Running propane lines?

Joined
Dec 23, 2023
Posts
27
Hi folks,
This weekend my wife and I installed a Dickinson Marine Newport Explorer propane heater in our 24 foot bus. We have a wheelchair door at the back on the passenger side and the heater is installed on the wall just in front of the wheelchair door. I’ve got the electric (12 volt) run to the heater but I’m a little worried about the propane line? The heater is directly above the right side rear double wheels. I have a ASME tank between the main rails behind the rear bumper. I had thought to just run the propane line under the bus to directly under the heater and cut a hole for the propane line to run through. However, given that the heater is directly over the tires I’m having second thought?
We have a tall bus and the propane line would run attached by hose clamps to the bottom of the bus floor. It would turn upward to a hole directly over the tires.

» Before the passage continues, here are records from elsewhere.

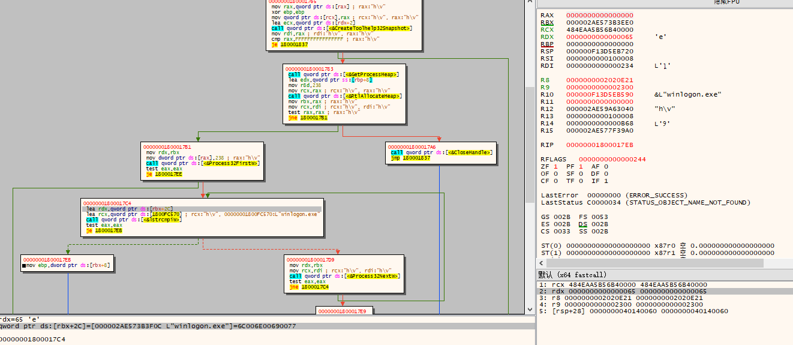The height and width of the screenshot is (345, 793).
Task: Select the RAX register value
Action: click(x=599, y=15)
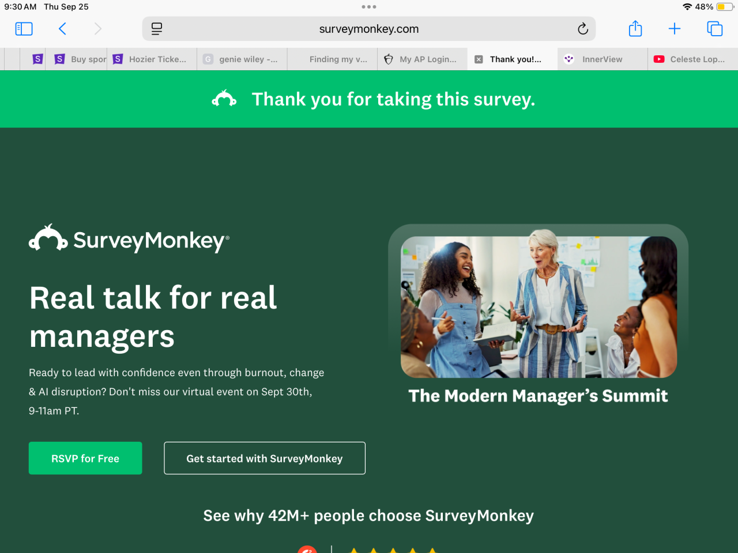738x553 pixels.
Task: Click the surveymonkey.com address field
Action: [369, 29]
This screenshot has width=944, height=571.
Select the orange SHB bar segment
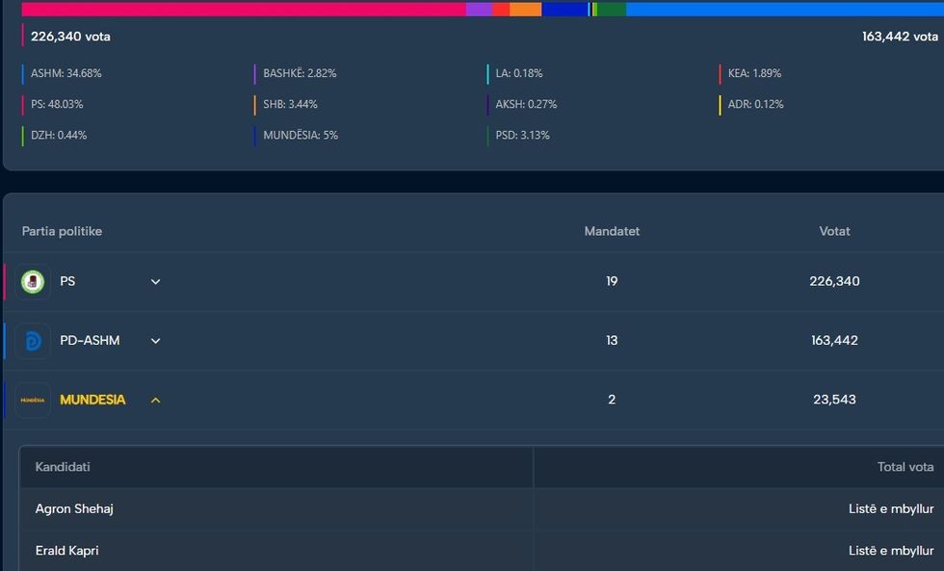[525, 10]
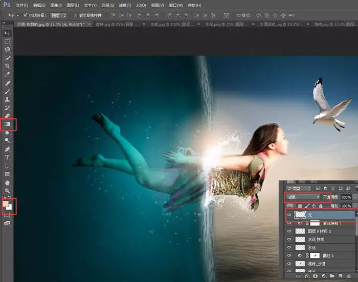Select the Move tool
The image size is (358, 282).
coord(8,34)
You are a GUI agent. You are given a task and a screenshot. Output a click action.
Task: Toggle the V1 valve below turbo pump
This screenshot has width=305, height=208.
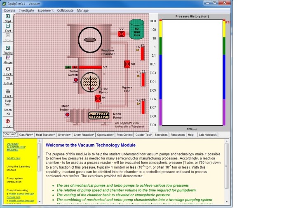point(98,99)
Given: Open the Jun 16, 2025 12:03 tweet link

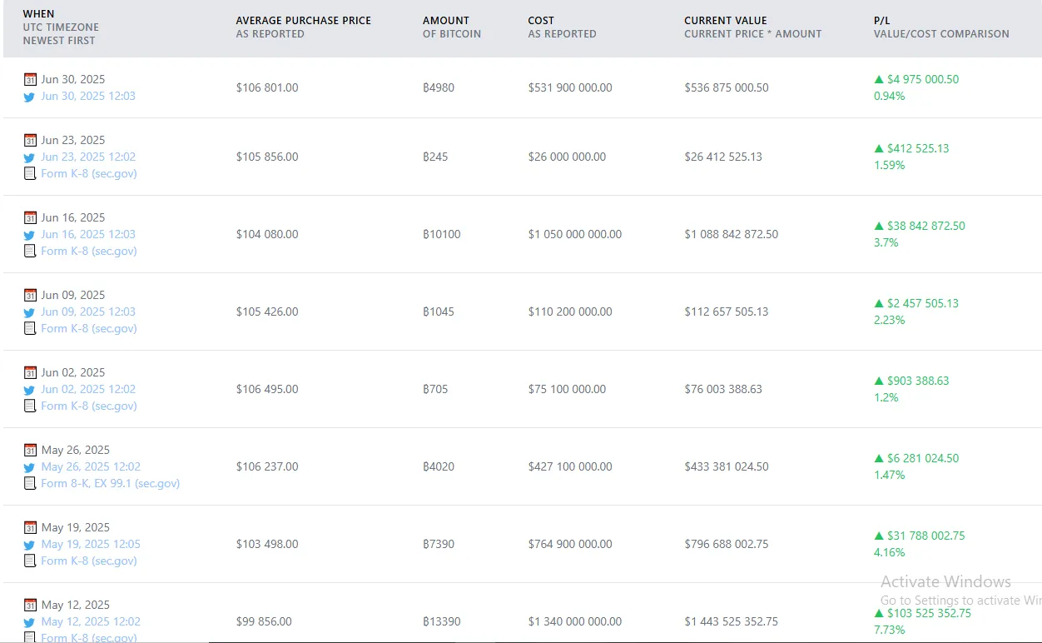Looking at the screenshot, I should pyautogui.click(x=88, y=234).
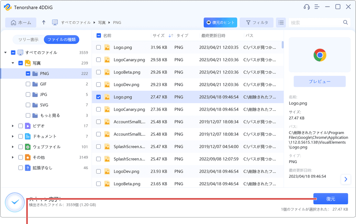Click the up-arrow navigation icon in the breadcrumb
The width and height of the screenshot is (356, 224).
click(43, 22)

Is this a good idea? I’ve followed the theory that I should keep the propane hoses out of the interior as much as possible. I’m thinking of essentially cutting a hole near the bus centerline either just before or just after our bed platform and doing the centerline to wall run inside the interior. That would keep the propane hose away from the wheels but put 4 feet of hose running inside.
I could really use an outside perspective on this question. Any opinions out there?
Sincerely,
Jennifer
 
Use 1/2 inch black iron pipe in the area you are concerned about. That used to be the norm for RV's.
 
Always check NFPA section 58 before you do any LPG work. Their standards change from time to time. Some LPG retailers can be real picky about DIY installs.
 
I would tend to keep propane lines far away from anything which, if it fails catastrophically (e.g., a tire blowout) could compromise their integrity...

I am not sure what the "standard" is for lines, but I would also not use any flexible rubber lines (e.g., grill hoses or the like) inside or outside. When I ran my lines, I used flexible SS gas line from the tank, through the floor to a valve manifold, and 3/8" flexible copper tubing (with compression fittings) to my water heater and stove.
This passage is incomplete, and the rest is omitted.